129 Elizabeth Street, Hobart, Tasmania, fb.com/BravoTaiwaneseRestaurant
11. Chache Hobart
This Vietnamese dessert cafe doubles as a savory snack bar, serving up hard-to-find regional rice paper dishes you won’t easily find elsewhere. There are fresh, dried, shredded and rolled options, featuring ingredients like dried shrimp, beef jerky, pork floss and quail eggs. Occasionally, Chache offers a special of chân gà sốt Thái: tangy and aromatic boneless chicken feet in a special Thai sauce. On the sweet side, you’ll get change from a tenner with every ché (Vietnamese dessert), with flans and puddings in a variety of flavours. Think coconut pandan, Vietnamese coffee caramel, Durian, mango sago, tofu and more, accompanied by various assortments of beans, jellies, fruits, tapioca and coconut milk.
Shop 4, Mathers Lane, 109 Liverpool Street, Hobart, Tasmania, fb.com/cafenomnomhobart


12. Dumbo Dumplings
Those willing to cross the Tasman Bridge to the suburb of Warrane will be rewarded with some of Hobart’s best dumplings. Seating is limited in this humble little shop – it’s geared more toward delivery apps – but dumplings are always best freshly cooked. A dozen boiled or pan-fried beauties will set you back just $10.80 to $13.80, while the kelp salad is a delightfully slippery and spicy sensation. Dumbo also serves steamed buns and wonton soup, the latter of which comes teeming with seaweed for extra umami. You can even buy a jar of the homemade chilli oil for $10. Hot tip: it’s the perfect pit stop on your way into Hobart from the airport (or out).

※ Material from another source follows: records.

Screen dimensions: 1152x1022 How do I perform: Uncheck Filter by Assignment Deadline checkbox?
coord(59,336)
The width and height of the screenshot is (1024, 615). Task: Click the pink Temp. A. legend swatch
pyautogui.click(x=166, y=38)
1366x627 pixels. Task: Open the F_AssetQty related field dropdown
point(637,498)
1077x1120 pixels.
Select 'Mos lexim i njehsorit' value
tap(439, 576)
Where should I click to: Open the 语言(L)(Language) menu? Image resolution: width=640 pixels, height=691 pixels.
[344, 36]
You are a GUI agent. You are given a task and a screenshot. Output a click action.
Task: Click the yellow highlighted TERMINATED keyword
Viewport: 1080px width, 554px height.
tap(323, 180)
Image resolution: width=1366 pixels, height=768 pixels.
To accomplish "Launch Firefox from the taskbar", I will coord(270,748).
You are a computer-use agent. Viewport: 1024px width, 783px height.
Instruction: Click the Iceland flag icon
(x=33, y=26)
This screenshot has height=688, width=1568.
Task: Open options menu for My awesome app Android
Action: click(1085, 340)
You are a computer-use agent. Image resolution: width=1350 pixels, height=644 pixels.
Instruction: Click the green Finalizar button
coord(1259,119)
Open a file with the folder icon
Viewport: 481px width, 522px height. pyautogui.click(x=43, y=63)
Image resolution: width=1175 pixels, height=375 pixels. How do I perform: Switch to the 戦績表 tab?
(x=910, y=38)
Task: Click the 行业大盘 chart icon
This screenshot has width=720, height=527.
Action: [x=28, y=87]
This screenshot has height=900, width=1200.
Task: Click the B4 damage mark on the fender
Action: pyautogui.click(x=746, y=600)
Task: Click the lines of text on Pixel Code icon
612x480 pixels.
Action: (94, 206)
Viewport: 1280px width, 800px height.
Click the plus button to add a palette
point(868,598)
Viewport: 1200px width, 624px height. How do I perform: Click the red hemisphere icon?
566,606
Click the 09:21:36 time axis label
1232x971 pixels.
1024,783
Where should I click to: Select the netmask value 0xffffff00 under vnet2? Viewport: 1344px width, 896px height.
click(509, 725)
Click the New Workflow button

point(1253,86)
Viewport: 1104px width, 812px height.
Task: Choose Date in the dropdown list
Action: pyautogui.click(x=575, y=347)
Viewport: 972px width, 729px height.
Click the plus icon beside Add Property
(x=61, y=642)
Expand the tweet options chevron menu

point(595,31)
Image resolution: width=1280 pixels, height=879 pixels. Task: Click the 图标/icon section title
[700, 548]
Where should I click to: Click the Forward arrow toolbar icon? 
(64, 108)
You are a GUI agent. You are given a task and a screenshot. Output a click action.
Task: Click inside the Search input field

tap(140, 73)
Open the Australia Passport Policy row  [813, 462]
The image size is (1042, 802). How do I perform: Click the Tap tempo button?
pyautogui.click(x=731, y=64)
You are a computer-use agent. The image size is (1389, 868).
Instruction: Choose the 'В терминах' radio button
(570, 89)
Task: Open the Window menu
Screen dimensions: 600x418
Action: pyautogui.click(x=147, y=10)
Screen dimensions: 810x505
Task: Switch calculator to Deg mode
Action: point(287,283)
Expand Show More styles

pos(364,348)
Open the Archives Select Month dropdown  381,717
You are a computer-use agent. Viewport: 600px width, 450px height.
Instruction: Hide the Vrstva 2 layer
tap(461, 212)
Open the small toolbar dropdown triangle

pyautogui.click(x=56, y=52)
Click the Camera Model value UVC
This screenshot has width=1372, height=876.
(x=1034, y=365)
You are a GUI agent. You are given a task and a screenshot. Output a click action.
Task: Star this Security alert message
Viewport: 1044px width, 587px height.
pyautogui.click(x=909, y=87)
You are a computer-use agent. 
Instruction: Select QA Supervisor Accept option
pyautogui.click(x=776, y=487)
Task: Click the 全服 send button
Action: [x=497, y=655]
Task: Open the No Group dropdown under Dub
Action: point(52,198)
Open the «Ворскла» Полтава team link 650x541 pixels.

Shop 1, 9 Dampier Street, Warrane, Tasmania, no website
13. The Wild by Tummy Thai
You’d be forgiven for walking straight past The Wild in Hobart’s Imperial Arcade. The modest signage and decor gives early naughties and suggests little more than a milky cappuccino and slice of cake. But judging a book by its cover could mean missing out on some of Hobart’s most legit Thai food. Come for breakfast and you might start with juay jub, a Thai-style rolled noodle soup with crispy pork in a fragrant five-spice broth. Stay for lunch and dig into dishes that taste like they’ve come straight from The Land of Smiles: khao soi curry noodle soup, slow-cooked Tasmanian beef massaman curry, pad kra pao pork and basil stir-fry, braised pork hock on rice with pickled mustard greens, and more. You’ll also spot Tummy Thai popping up at Farm Gate Market, Street Eats @ Franko (December to May), and Dark Mofo’s Winter Feast.
Imperial Arcade, shop 5, 138 Collins Street, Hobart, Tasmania, fb.com/thewildbytummythai

14. Tasty Buns
Never mind the quirky, slightly nonsensical slogans like “Dumpling made by human, each is weird in its own way” and “A Chinese restaurant pretending to be a Chinese restaurant” – Tasty Buns is exactly what the name promises. This hole-in-the-wall CBD spot is mostly geared for takeaway, with only a handful of seats and dependable lunchtime queue. It delivers comfort in the form of traditional dim sum and inventive originals, like the popular jumbo egg tart. Don’t miss slippery cheung fun (steamed rice noodle rolls), warming congee, or stewed beef brisket with radish on rice. While you wait, take in the playful puns and kitschy cartoon characters that dominate the walls – they’re all part of the charm.